The story is rounded out by scene-stealing performances from the always brilliant comedian/actor John Early, who plays David's childhood friend Gabe. But the real surprise is Gabe's younger adopted brother, Justin, played with supernatural fierceness and presence by 15-year-old J.J. Totah.
Totah, who first came to prominence in roles on the Disney Channel's Jessie, Liv & Maddie and the final season of Glee, completely takes his limited screen time and makes it something unfathomably extra. From his introduction, where he gloriously informs David to excuse the mess in his bedroom because he and his dad are in the middle of a "redec" and installing Carrara marble...
...to his iconic performance at his dad's 60th birthday, under the moniker "Justin Carrara" (naturally!), where he has TWO wig changes and twerks in gold sequin shorts, Totah runs away with the film.

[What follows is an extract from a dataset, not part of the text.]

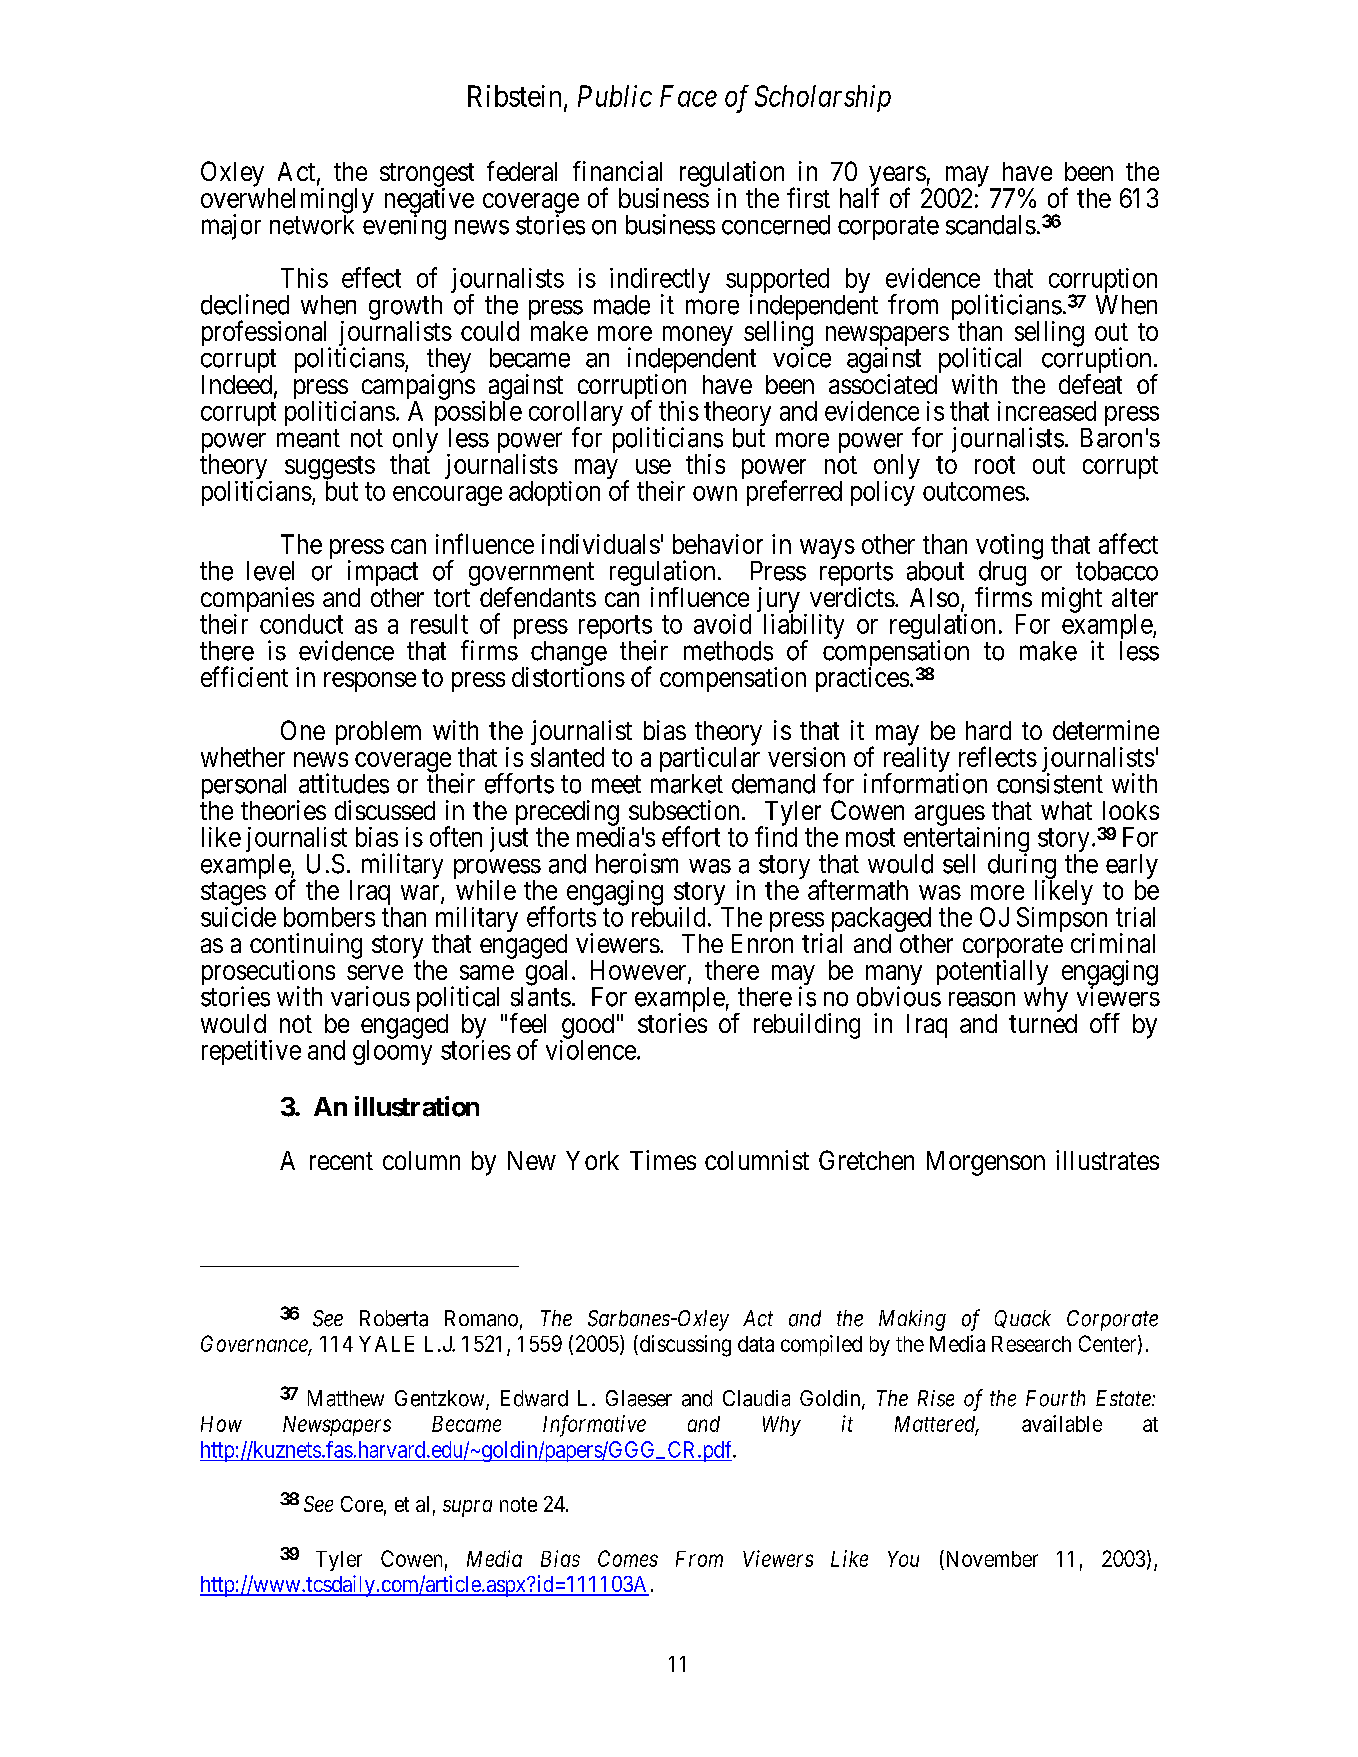 Image resolution: width=1358 pixels, height=1757 pixels. Describe the element at coordinates (688, 96) in the screenshot. I see `Face` at that location.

His character's quirks have some real life origin, as Totah tells me: "When I was auditioning, my family was redecorating our house with Carrara marble, and I was just obsessed with it."

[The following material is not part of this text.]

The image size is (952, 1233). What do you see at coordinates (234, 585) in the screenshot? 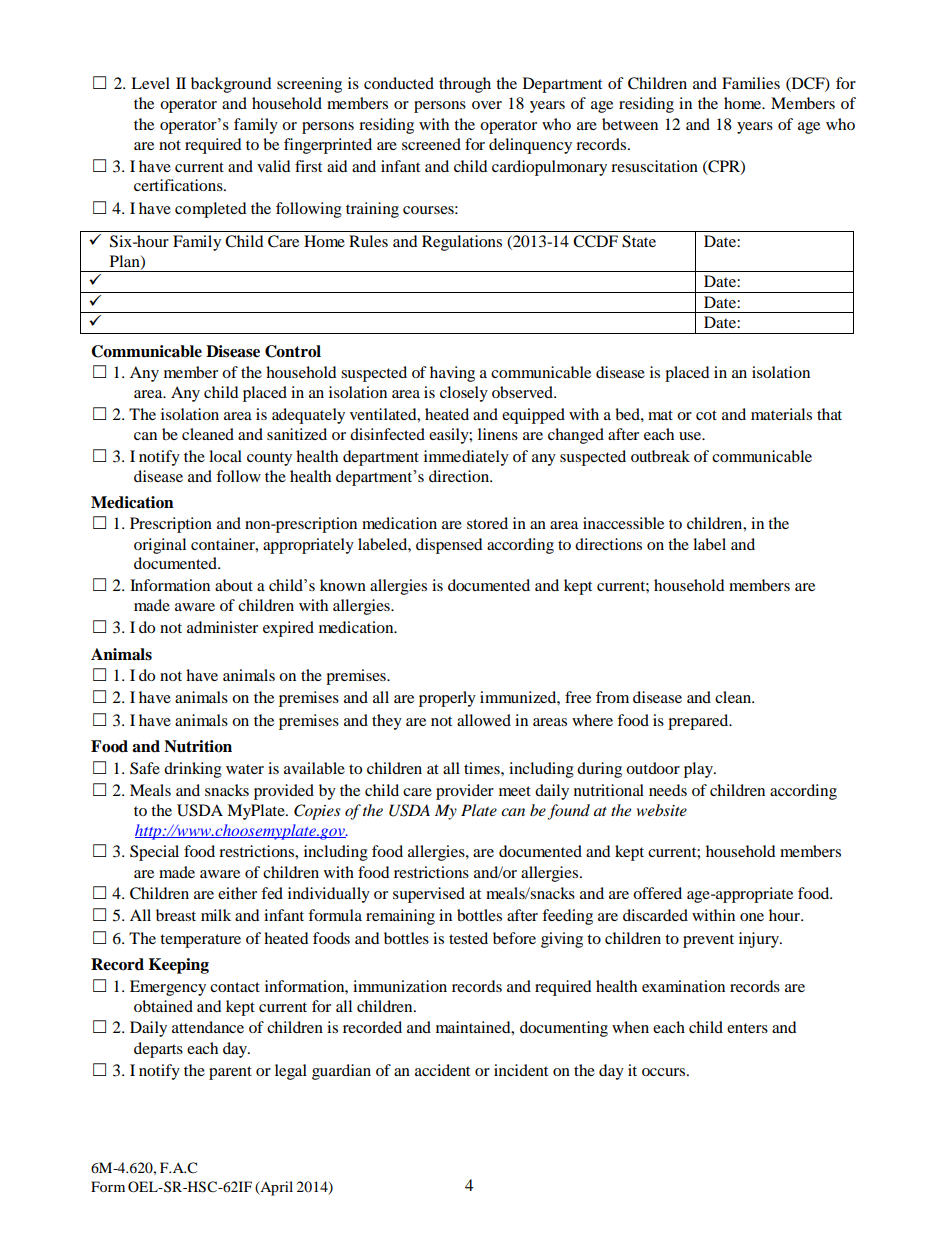
I see `about` at bounding box center [234, 585].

And Kelly's script allows this beautiful, seemingly non sequitur pop performance to exist as its own fleeting movie.
"The whole movie is through David's eyes, going through the ups and downs," Totah says. "There's even a part when his younger sister tells him he never asks about other people, and how they're doing. I think the Justin performance was a way for David to glimpse into another person's life. To see the world through someone else's eyes, even for just a few minutes."
According to Totah, the short scene took around fifty takes. "It was so hot out, and we were filming in Santa Clarita, California," Totah said. "Imagine the hottest day in New York, and it's ten times worse than that." Totah has had some experience playing someone with such a commanding presence, with his musical theatre tyrant of a character on Glee, Myron Muscovitz.
"I definitely borrowed from Myron," Totah laughs, "but he and Justin are very different. Myron was sort of ruthless, and got his way no matter what. I think Justin was a sweeter version of him."
Audiences have clearly taken to the character of Justin, with press and praise for his small but impactful role. "David learns through Molly Shannon's character and what she's going through: Life is too short to overthink things: Just go for it," Totah says. "I think Justin's performance is a small reminder of that."
With his acclaim in Other People, signing with WME, and roles in Spiderman: Homecoming and Netflix's Handsome with Jeff Garlin coming up in 2017, Totah's individuality is translating into a big career on the horizon.
His parting advice? "Live your truth, and be who you are. Honestly, how hard is that?"